All this amounts to major advantages to be reaped from green chemistry. Its ascent is inevitable: good for sustainability and the economy. But Lange’s discovery lends a distinct revolutionary flavor to this development. New chemical factories will be much smaller and much less risky, and do not need to be concentrated in areas far from habitation. On the contrary, it may be most beneficial to construct them next to the resource supplier: the farmer. Then, the divide between agriculture and chemistry will fade away. Small-scale chemical factories will be constructed in rural areas near farms or villages; a decentralization of chemical industry.
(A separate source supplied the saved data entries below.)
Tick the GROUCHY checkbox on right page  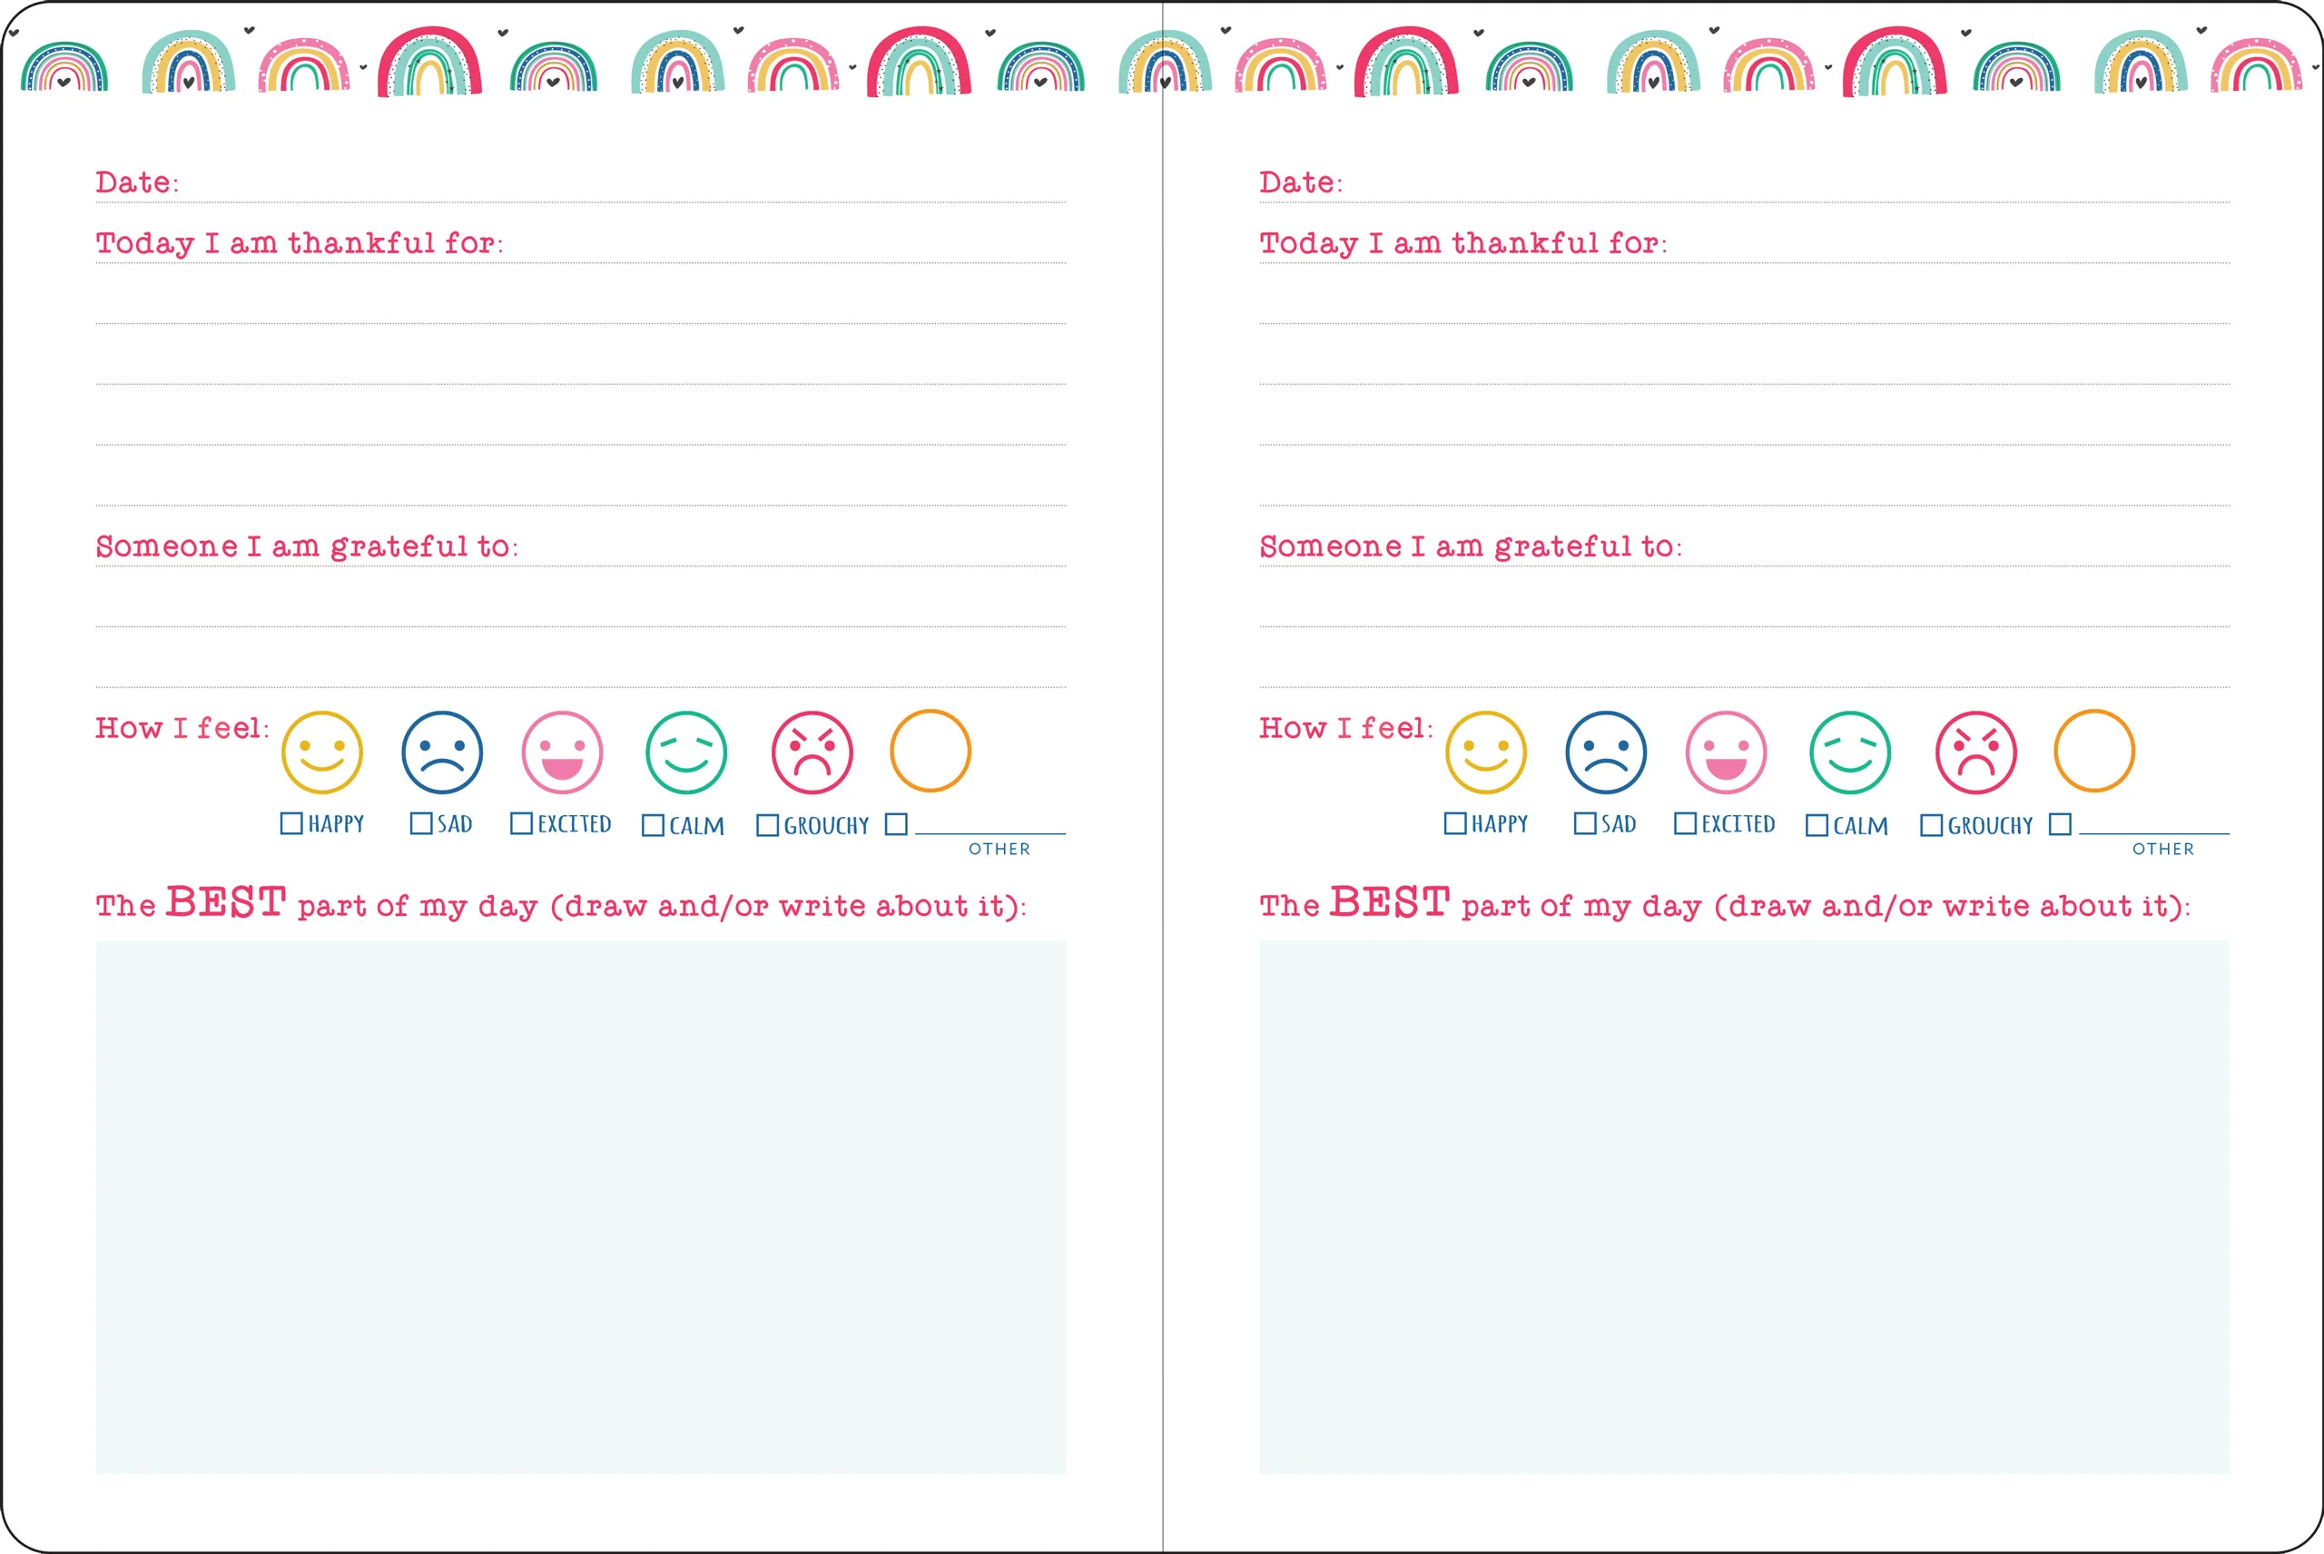1931,826
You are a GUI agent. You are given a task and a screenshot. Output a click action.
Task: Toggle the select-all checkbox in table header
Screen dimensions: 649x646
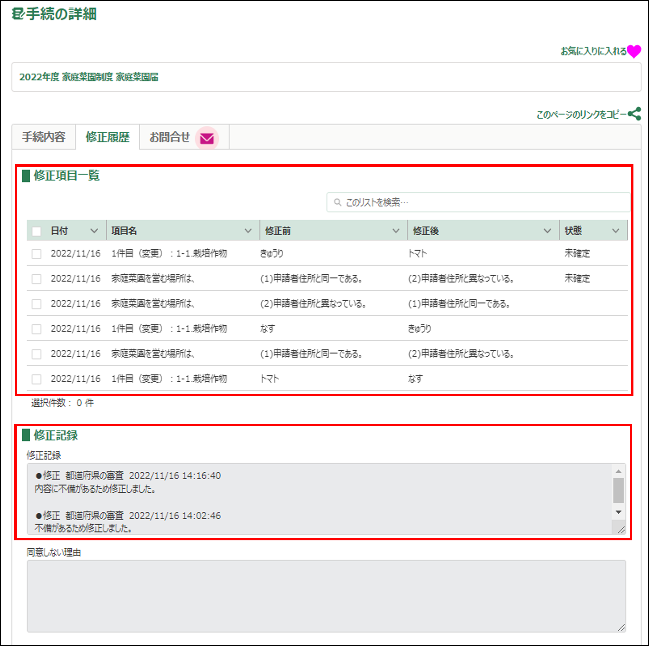(x=36, y=231)
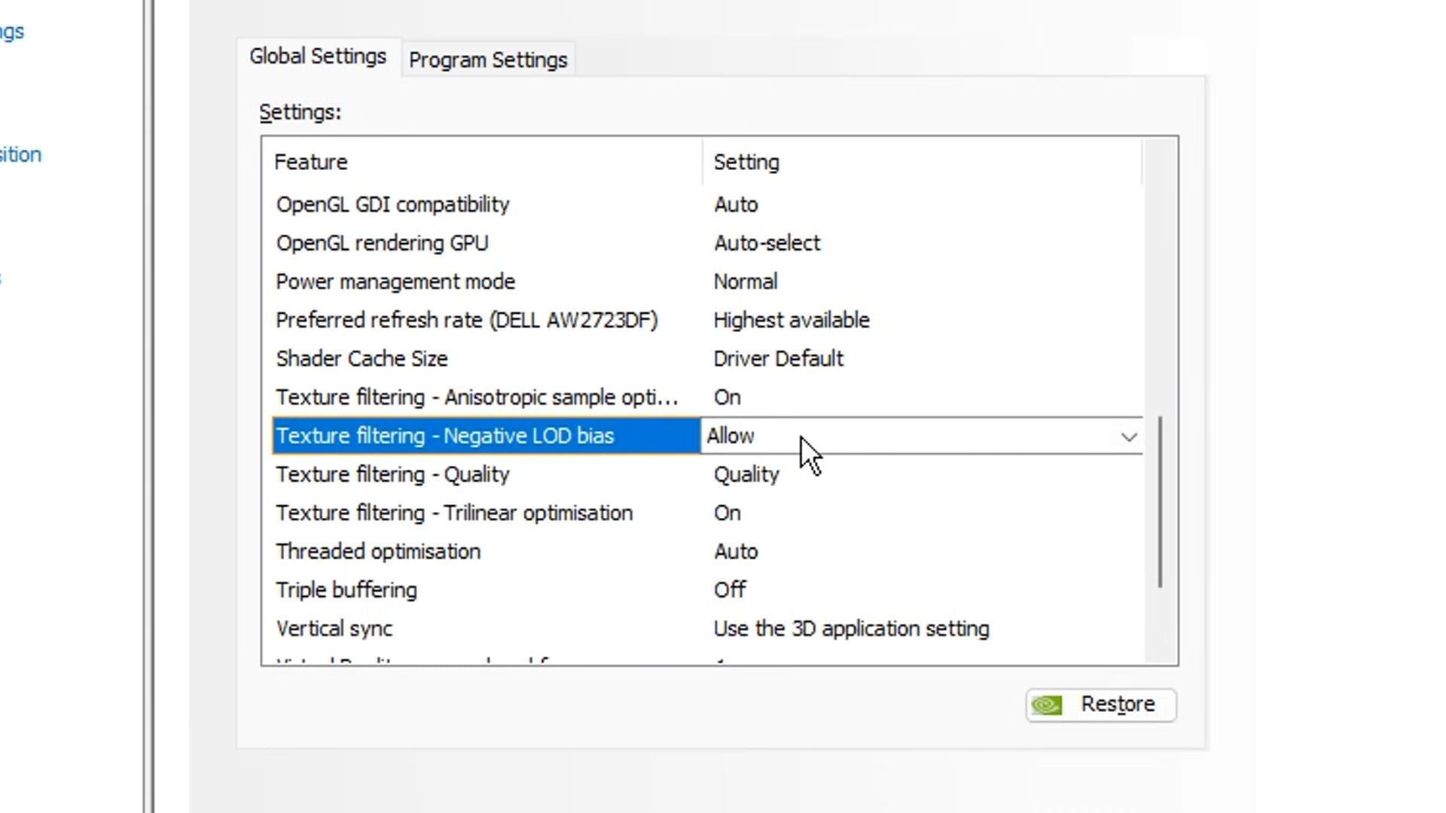Select the Triple buffering row
The width and height of the screenshot is (1446, 813).
346,590
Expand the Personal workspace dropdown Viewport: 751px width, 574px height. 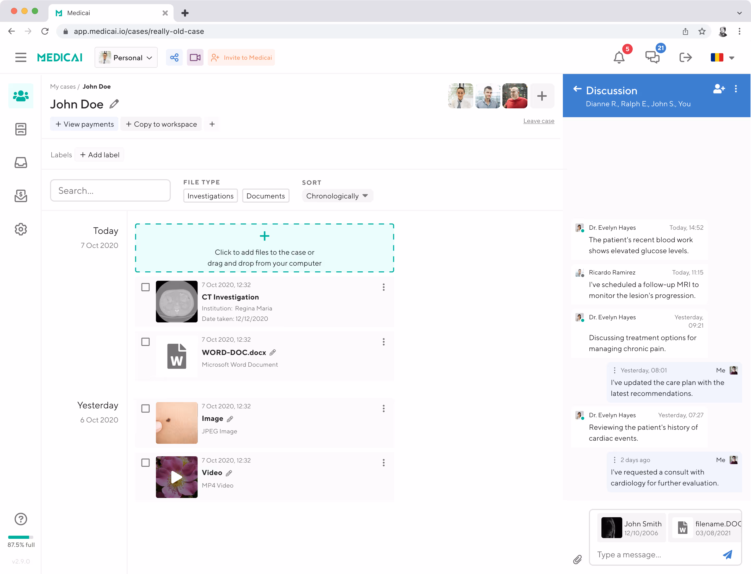point(126,58)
Separation immediately after harvest
Wageningen professor Johan Sanders takes Lange’s findings as a design tool. He aims to develop processes with a heat transfer as low as possible, to be performed in the countryside. He designed new ways of processing grass and sugar beet. He wants to separate these crops into components immediately after harvest: biorefinery.
Biorefinery might be successful on a very small scale. When Sanders first devised a process for grass refinery, it entailed collecting a harvest of tens of thousands of hectares in one factory; the plan failed. In the latest version of the scheme, called Grassa, a mobile installation for grass biorefinery, fitted into three containers, goes to the farmer – the ultimate small-scale process. Grassa thus prevents outward transport of tons of water (grass consists of 85% water), and inward transport of minerals (fertilizer). Grassa instead directly returns minerals and water to the land.
A new rural development
An imminent decentralization of chemical industry, a new industrial logic. It is hard to imagine. A revitalization of both industrial areas and rural areas. Small-scale factories will strengthen agricultural areas economically. The small-scale chemical factory will carry a new income to the farmer, or his village. Cities will remain the centres of intellectual activity, but economic activity might be better distributed.
This might even produce a new agrarian self-confidence: agro rock, agro literature, agro fashion. Culture which follows technology, it has been shown before. And all this as the consequence of a technical and economic article.